**TASK GOAL:** Your answer must be the records, copied with no change.

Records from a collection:
++++++++

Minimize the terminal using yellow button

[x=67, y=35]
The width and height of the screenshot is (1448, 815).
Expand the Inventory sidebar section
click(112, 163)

++++++++

**YOUR SOLUTION:**
Minimize the terminal using yellow button

[x=67, y=35]
The width and height of the screenshot is (1448, 815).
Expand the Inventory sidebar section
click(112, 163)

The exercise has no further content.